### [Text provided]
* start *
Best friends going through a tunnel: the art of Thom and Angelmouse


Thom and Angelmouse are a pair of artists who, among other things, make work about trains and towers personified as people. Thom Roberts is the country link train and the Burj Khalifa Tower in Dubai. ‘I am the tallest building on this planet,’ says Thom, as we sit down to chat around the kitchen table at Studio A, a working studio space in Sydney that provides professional support for artists with intellectual disability.

From the exhibition Wonder: Contemporary Art for Children, at Hazelhurst Regional Gallery; on until 7 August
From the exhibition Wonder: Contemporary Art for Children, at Hazelhurst Regional Gallery; on until 7 August

‘But soon to be taken over by me!’ Hysterical laughter follows this interjection by Angelmouse, otherwise known as Harriet Body, who is the yet-to-be-completed Jeddah Tower in Saudi Arabia and the red rattler train. We look out over Crows Nest’s mini cityscape of medium-rise towers and begin to piece together the story of the fast friendship and fantastic collaboration that these two have shared over the past four years.
* end *
### [Description of the task]
Reproduce the article on Thom and Angelmouse above, everything from "Thom and Angelmouse are" down to "with intellectual disability.".

### [Available data]
* start *
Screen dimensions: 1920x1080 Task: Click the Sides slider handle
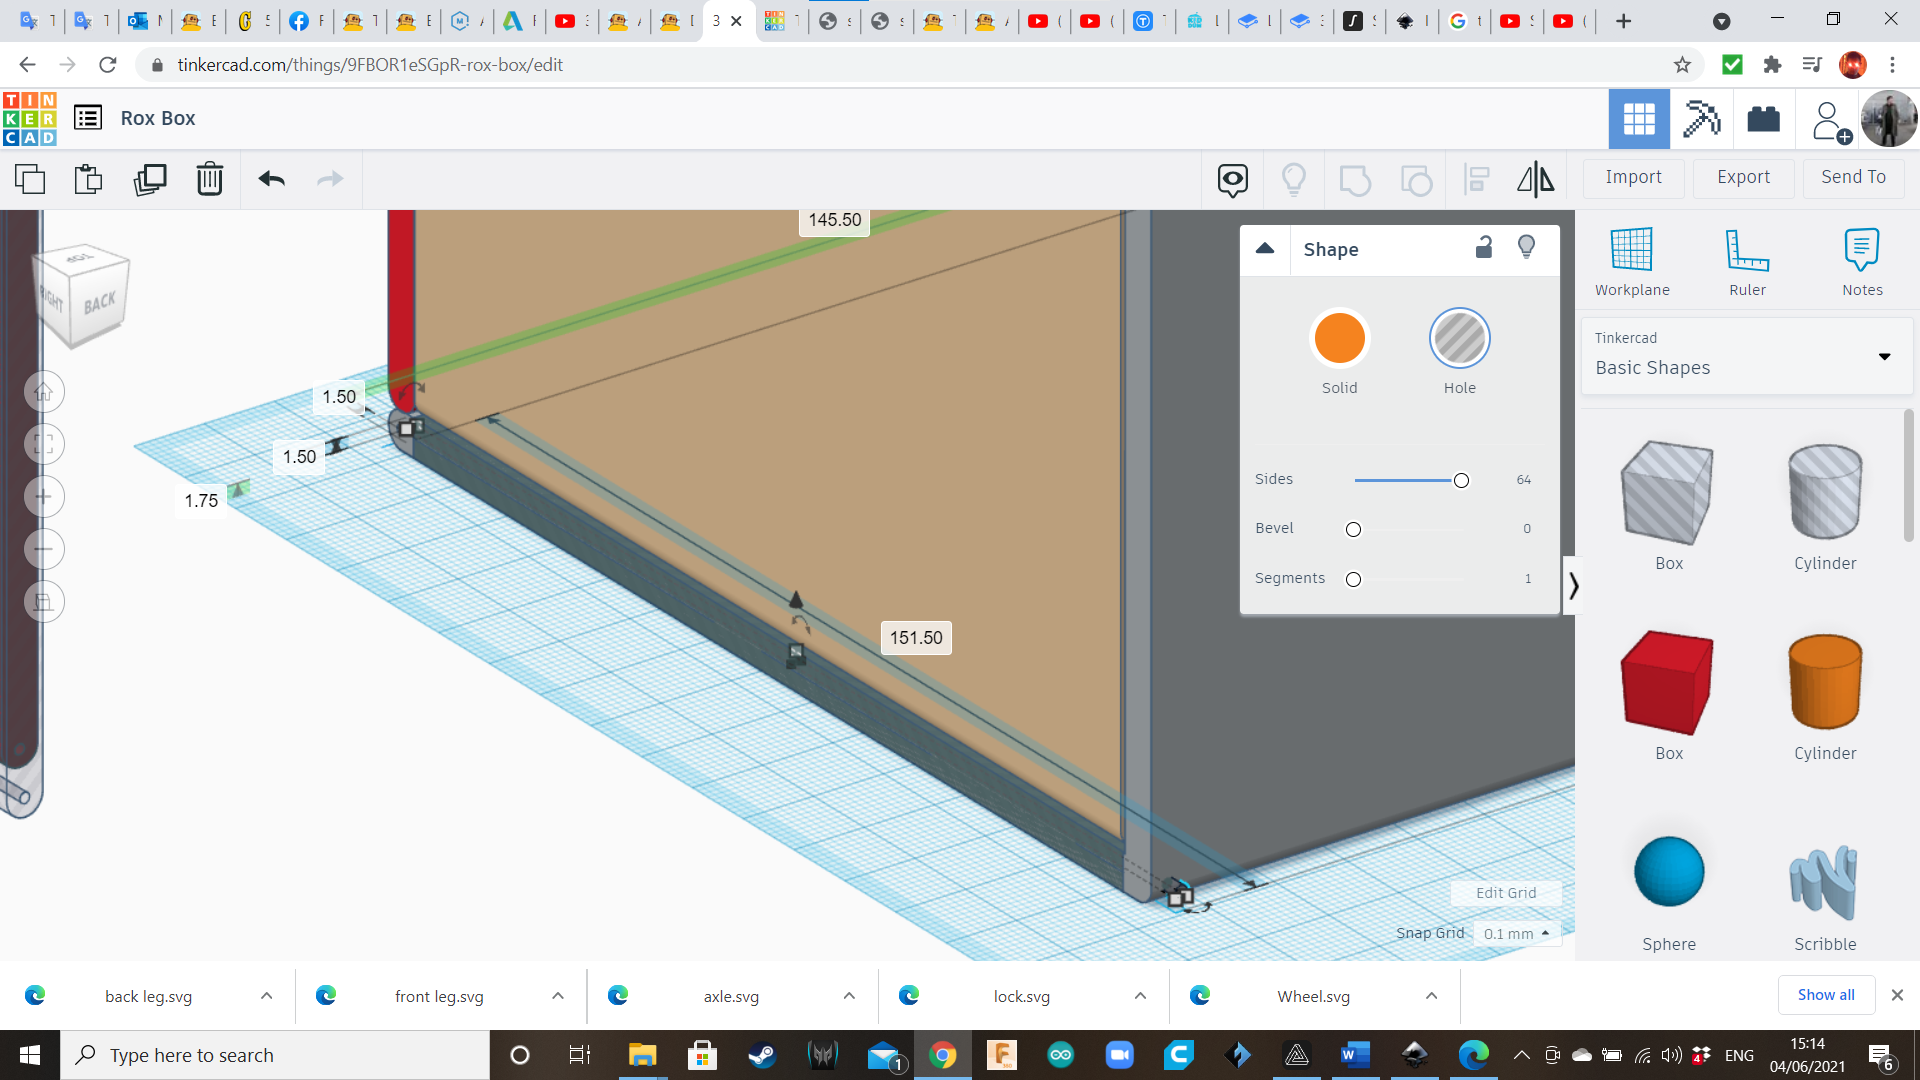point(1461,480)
* end *
### [Answer for the task]
Thom and Angelmouse are a pair of artists who, among other things, make work about trains and towers personified as people. Thom Roberts is the country link train and the Burj Khalifa Tower in Dubai. ‘I am the tallest building on this planet,’ says Thom, as we sit down to chat around the kitchen table at Studio A, a working studio space in Sydney that provides professional support for artists with intellectual disability.